EXCERPTED TEXT:
"""

Monday, March 30, 2020

Trumping Around

DR. DONALD j. TRUMP, who always seems to know what's best for the American people and invariably acts in what he considers their best interest, now says that, for the health and safety of the country, we should continue to shelter in place and social distancing through, oh, say, April 30. Not long ago he had indicated that we must all do the opposite, must get up, out, and around, reopen business as usual, and restart the collapsing economy, by Easter. It is always to prevent an idiot from behaving idiotically the second time; the first time serves as a warning. Trump, obviously temperamentally incapable of acknowledging the simple, obvious fact that it is the Covid 19 virus, and not he which will determine our future economic behavior, has complied an impressive resume' of idiocy during his interminable three plus years as president. At first he accused the Democrats of perpetrating a viral hoax, then suggested that nobody need do anything about it, because the problem would simply vanish with the advent of warm weather. Then in apparent racist frustration, he starting calling it "the Chinese virus", until somebody with some sense put a stop to the slander. Then, he had a brilliant idea, suggesting that the best way to stop the newly mutated virus was for everybody to get a flu shot. As the situation became more dire, Trump's insanity grew ever more evident, in accordance with his usual pattern of behavior. Yesterday he accused hospitals of hoarding ventilators, and accused doctors and nurses of hoarding face masks. Incredible, but true. We can apparently expect a black market on essential virus fighting medical equipment to emerge, with hospitals housing the stockpiles, and medical professionals hitting the streets, doing deals.We lay in a stockpile of popcorn and toilet paper, and await further amusement from our chief executive., the one who discovered windmill cancer, and whose historical research revealed that George Washington's army seized control of all airports during the Revolutionary War, and that Italy and the United States have had warm relations since the days when the Caesars ruled Rome. The promising thing is that the Angel Soft company plans to keep the rolls rolling off the assembly line, and to restock the shelves soon, so that we can all, once again, be privy to toilet paper. No shit.

"""

PROVIDED RECORDS:
"""

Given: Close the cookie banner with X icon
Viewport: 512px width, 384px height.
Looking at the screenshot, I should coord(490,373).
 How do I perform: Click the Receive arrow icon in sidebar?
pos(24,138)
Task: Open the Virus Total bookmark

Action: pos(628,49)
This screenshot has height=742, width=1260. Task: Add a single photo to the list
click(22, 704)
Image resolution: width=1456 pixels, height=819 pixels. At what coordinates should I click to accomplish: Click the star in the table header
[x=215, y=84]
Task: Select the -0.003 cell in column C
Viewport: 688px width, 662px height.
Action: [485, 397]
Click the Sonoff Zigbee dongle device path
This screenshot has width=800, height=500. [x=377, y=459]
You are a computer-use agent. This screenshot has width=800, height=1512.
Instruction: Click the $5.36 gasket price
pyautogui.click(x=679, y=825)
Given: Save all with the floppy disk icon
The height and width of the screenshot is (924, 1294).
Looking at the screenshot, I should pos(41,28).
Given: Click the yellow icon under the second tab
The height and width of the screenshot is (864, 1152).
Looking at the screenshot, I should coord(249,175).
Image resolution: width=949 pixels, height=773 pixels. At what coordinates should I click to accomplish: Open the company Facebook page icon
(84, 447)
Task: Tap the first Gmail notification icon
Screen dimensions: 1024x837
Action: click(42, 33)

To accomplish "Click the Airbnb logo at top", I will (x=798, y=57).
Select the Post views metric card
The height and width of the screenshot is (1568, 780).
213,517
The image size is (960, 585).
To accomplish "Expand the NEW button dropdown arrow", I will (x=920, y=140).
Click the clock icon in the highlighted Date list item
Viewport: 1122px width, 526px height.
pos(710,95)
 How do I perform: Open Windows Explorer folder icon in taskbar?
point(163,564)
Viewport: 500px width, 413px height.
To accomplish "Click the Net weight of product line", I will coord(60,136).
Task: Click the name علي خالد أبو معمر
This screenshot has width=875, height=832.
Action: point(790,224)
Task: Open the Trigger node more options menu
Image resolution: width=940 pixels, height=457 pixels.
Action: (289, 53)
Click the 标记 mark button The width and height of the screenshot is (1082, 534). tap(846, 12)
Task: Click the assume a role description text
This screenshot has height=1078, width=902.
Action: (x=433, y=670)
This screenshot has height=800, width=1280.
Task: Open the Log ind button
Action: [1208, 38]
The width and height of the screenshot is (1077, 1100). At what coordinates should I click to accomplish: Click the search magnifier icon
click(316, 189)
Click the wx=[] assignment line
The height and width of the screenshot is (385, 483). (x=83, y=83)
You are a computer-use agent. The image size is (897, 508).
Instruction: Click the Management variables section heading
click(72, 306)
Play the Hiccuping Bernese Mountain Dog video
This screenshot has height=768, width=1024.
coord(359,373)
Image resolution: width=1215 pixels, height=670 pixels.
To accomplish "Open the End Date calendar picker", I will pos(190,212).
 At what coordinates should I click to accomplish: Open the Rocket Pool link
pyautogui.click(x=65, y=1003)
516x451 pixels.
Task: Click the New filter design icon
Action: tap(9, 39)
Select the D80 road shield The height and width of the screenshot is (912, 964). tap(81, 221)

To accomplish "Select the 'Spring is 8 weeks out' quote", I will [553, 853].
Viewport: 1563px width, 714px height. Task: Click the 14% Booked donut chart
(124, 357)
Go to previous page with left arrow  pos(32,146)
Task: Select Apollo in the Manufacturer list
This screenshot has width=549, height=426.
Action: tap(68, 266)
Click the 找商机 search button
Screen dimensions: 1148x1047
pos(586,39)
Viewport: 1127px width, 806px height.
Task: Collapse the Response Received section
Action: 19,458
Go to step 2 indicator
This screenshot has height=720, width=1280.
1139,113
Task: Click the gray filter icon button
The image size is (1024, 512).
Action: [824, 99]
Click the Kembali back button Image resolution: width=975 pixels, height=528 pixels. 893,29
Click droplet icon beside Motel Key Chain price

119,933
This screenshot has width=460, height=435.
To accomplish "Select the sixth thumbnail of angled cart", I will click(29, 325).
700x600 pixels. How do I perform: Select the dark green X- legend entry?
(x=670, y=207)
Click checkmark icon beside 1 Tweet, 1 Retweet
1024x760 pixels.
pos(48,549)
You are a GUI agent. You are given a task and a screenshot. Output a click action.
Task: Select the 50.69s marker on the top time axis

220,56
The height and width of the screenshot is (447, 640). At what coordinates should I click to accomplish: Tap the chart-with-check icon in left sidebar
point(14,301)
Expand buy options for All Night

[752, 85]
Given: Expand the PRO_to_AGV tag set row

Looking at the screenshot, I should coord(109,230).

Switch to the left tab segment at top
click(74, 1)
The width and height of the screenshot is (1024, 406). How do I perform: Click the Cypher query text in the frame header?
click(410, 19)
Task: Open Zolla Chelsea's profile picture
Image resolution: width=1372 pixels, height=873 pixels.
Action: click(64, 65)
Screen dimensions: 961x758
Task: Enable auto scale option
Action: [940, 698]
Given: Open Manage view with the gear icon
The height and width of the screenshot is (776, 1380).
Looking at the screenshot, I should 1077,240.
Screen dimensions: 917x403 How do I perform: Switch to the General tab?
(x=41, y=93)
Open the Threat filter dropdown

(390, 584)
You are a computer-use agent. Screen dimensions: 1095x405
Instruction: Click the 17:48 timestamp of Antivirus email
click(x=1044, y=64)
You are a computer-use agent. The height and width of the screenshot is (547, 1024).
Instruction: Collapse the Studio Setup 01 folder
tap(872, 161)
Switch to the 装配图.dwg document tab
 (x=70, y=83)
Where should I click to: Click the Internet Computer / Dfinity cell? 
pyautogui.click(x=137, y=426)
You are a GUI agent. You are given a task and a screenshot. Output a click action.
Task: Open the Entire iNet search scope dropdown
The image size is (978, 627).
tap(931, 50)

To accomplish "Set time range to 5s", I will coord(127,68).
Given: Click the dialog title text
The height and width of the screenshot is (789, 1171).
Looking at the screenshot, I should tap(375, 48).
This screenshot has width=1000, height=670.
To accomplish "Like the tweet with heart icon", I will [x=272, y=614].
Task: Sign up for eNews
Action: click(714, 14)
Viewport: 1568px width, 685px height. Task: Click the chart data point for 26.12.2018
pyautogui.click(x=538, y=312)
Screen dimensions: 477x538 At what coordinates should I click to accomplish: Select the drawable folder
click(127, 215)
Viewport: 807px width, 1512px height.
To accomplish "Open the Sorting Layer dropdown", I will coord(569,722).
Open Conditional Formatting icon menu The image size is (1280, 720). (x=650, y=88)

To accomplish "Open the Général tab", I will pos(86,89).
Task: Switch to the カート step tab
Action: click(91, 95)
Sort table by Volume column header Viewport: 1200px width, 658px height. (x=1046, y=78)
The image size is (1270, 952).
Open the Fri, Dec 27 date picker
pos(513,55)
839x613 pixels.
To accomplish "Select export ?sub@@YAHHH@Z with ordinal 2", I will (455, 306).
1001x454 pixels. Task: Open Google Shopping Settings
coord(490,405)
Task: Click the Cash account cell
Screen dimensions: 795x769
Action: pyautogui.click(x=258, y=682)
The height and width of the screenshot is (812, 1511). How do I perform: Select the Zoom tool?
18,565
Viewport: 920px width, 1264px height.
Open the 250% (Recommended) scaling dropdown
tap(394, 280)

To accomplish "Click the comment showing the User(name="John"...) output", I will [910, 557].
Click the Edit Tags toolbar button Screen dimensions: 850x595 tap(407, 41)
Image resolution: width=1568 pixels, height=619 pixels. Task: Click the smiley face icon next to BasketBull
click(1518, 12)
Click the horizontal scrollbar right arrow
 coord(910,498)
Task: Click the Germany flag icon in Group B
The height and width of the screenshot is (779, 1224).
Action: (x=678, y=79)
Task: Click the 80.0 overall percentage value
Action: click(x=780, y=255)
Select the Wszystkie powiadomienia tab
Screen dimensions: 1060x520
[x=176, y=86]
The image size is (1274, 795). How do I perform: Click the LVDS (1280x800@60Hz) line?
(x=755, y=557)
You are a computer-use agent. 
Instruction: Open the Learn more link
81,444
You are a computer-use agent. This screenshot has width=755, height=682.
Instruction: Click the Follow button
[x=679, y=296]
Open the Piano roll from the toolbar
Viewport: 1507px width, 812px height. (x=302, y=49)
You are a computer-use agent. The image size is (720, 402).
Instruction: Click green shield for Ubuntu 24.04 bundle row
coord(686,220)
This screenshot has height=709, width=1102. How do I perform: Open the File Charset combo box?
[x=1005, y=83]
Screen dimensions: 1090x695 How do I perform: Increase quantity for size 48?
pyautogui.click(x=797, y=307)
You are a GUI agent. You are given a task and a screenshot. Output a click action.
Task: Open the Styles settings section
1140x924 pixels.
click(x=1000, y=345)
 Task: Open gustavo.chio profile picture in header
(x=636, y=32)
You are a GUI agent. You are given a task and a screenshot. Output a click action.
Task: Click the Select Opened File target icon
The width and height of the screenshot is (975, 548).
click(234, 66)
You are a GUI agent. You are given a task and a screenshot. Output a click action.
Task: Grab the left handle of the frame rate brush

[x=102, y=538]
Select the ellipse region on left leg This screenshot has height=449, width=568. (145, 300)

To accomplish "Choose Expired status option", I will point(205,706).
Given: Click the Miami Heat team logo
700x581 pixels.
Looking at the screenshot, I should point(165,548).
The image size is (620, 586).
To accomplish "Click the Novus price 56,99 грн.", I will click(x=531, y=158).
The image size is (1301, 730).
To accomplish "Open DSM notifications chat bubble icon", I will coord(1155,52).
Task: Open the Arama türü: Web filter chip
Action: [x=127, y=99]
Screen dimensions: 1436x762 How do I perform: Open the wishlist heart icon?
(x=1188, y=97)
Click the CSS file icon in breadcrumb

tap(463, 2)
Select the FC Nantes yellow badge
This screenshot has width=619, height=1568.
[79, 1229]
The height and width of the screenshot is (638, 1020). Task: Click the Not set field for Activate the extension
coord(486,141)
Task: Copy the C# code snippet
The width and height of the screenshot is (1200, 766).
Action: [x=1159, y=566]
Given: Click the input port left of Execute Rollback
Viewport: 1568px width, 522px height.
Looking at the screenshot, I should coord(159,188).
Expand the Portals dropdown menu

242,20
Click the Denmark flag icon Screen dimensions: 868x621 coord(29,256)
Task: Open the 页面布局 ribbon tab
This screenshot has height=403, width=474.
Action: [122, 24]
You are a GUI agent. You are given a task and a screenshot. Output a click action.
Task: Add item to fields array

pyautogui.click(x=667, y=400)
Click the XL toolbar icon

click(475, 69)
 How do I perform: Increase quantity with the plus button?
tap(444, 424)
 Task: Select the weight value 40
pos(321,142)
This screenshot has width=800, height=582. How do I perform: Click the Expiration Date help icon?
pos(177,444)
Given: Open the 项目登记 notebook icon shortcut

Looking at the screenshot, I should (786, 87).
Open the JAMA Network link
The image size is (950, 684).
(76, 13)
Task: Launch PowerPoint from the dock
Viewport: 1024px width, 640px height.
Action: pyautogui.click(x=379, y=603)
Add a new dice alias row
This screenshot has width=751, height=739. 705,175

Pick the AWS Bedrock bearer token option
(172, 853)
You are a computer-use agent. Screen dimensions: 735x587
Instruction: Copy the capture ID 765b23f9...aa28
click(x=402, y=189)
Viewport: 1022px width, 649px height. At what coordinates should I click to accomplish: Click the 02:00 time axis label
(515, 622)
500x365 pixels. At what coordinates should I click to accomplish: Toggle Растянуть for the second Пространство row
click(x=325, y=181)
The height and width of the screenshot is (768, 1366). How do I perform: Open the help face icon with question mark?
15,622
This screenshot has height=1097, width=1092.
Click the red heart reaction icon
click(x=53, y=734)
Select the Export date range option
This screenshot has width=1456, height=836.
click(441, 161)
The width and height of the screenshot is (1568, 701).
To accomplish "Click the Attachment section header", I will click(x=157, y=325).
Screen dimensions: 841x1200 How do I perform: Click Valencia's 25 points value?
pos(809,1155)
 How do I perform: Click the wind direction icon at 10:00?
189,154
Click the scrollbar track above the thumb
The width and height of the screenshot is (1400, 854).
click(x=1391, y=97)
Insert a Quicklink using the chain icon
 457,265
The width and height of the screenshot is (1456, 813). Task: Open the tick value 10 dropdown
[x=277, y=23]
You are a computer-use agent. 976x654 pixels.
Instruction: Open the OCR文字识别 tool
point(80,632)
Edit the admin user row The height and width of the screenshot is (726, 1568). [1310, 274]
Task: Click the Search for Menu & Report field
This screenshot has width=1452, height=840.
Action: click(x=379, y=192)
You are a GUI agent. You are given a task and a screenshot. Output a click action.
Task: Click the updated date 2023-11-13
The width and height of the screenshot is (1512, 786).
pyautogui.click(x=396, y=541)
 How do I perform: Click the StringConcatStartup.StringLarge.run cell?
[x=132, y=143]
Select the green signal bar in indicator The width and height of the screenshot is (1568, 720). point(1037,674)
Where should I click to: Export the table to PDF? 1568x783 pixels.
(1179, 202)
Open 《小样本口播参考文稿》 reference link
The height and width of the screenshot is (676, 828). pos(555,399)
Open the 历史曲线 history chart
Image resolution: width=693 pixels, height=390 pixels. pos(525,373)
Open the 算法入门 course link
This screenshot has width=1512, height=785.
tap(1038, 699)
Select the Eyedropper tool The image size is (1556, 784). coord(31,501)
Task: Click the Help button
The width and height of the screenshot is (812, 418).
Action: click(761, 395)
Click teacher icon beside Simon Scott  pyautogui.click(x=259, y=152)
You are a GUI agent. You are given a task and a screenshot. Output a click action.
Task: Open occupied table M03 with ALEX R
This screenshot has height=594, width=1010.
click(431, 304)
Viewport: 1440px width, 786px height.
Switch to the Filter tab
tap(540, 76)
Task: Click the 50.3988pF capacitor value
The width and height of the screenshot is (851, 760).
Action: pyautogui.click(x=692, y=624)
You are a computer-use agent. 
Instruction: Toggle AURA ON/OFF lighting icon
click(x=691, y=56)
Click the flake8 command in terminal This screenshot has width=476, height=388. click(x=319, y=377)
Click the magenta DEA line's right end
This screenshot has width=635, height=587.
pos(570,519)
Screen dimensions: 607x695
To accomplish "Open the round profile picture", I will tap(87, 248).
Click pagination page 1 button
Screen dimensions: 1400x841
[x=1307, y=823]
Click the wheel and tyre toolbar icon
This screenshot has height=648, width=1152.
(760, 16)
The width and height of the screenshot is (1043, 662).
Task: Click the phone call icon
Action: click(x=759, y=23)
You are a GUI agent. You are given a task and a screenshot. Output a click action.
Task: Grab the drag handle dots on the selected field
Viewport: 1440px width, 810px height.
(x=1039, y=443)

"""

WORK INSTRUCTIONS:
Answer these questions about the "Trumping Around" post above:
(a) Through what date does Trump now say people should keep sheltering in place and social distancing?
(b) According to the post, what did Trump accuse doctors and nurses of hoarding?
(c) Which company plans to keep toilet paper rolling off the assembly line?

EXERCISE RESULT:
(a) April 30
(b) Face masks
(c) Angel Soft